TEXT EXCERPT section start
Post Christmas Lamentations
Christmastime- a spiritual time to gather ‘round those you love to share reflections on the previous year and visions for the coming year. A time for great food, laughter and all things sentimental. A time to recognize and express appreciation for those special people in your life and the little things they do.
Unless you’re one of the freaks in my husband’s family, that is.
Now to the “lamentation” part…
Our decision to ”opt out” of Christmas this year didn’t quite work as hoped and expected. We managed to hide from the majority of it but were still sucked into a little of this and a little of that. A little of “this” consisted of coworkers cramming the holly jolly spirit down my throat (much to my surprise, it tastes like chicken). A little of “that” consisted of D’s family.
TEXT EXCERPT section end
RECORDS PROVIDED section start
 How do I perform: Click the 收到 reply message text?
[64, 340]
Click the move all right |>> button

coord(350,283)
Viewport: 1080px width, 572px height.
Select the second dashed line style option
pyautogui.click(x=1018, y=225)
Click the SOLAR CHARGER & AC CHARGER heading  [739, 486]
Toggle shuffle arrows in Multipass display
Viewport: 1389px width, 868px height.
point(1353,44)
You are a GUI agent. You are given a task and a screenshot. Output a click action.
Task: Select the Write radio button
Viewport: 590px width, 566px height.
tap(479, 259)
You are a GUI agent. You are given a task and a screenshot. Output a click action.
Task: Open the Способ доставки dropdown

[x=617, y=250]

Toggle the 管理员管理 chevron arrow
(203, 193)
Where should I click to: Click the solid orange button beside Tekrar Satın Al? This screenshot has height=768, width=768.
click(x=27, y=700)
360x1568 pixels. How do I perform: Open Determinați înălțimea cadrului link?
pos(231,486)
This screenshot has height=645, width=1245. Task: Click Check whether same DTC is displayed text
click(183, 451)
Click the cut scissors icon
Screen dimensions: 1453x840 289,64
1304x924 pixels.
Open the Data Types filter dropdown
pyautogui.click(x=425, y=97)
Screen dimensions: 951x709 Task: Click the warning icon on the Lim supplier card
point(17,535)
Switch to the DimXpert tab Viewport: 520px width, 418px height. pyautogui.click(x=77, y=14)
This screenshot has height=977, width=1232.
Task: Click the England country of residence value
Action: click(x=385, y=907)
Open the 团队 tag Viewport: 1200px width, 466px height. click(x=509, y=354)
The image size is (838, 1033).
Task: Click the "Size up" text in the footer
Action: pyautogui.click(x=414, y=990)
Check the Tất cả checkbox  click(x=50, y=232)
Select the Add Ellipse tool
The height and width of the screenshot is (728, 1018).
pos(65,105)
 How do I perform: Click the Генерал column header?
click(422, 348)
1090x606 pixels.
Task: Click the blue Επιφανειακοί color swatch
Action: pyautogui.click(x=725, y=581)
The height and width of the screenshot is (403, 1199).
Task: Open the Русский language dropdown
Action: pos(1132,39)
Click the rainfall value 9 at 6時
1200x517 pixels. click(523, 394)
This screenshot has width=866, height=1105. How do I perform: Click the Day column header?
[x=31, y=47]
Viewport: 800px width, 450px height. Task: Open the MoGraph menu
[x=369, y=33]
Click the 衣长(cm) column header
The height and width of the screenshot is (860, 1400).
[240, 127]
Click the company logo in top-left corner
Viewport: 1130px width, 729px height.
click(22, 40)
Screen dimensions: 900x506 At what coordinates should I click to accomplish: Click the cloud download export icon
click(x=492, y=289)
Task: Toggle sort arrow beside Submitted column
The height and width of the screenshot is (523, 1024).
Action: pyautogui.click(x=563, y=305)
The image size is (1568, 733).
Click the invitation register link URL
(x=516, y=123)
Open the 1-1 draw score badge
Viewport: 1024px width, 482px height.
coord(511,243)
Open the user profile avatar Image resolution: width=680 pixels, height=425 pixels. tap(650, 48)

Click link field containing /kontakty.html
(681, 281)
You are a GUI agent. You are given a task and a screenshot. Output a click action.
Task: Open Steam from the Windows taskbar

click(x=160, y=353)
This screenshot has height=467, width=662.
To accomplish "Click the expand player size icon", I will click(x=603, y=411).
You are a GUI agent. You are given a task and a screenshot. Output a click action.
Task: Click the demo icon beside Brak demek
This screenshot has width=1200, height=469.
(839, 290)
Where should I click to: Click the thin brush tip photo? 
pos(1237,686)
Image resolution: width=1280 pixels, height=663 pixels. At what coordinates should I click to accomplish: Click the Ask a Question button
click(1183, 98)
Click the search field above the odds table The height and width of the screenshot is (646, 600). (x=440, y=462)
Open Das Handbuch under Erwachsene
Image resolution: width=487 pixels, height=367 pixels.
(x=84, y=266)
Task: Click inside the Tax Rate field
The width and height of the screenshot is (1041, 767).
RECORDS PROVIDED section end
REQUIRED ACTION A:
Which words or phrases does the post-Christmas lament set in quotation marks?
REQUIRED ACTION B:
Pick up the post-Christmas lament after its last sentence and continue it.

REPLY A:
- lamentation
- opt out
- this
- that

REPLY B:
As I sat in my sister-in-law’s living room staring at her “fireplace”- which was actually her T.V. with a continuous shot of burning logs in a fireplace (no, I’m not shitting you) - attempting to finger what that mystery odor (funk) was and where it was coming from- I listened to her and D’s mother argue over whether or not the queen satin sheets my mother-in-law bought from Big Lots and wrapped with care would fit on my sister-in-law’s full bed. I realized something….These people are rejects from the short bus circus.
Don’t get me wrong I’m not trying to be mean here, I’m just sharing a revelation; I married into the granddaddy of all freak shows. Yes, I’ve always known this bit of information to some degree but nothing quite sends the message home loud and clear like a family gathering at the holiday’s.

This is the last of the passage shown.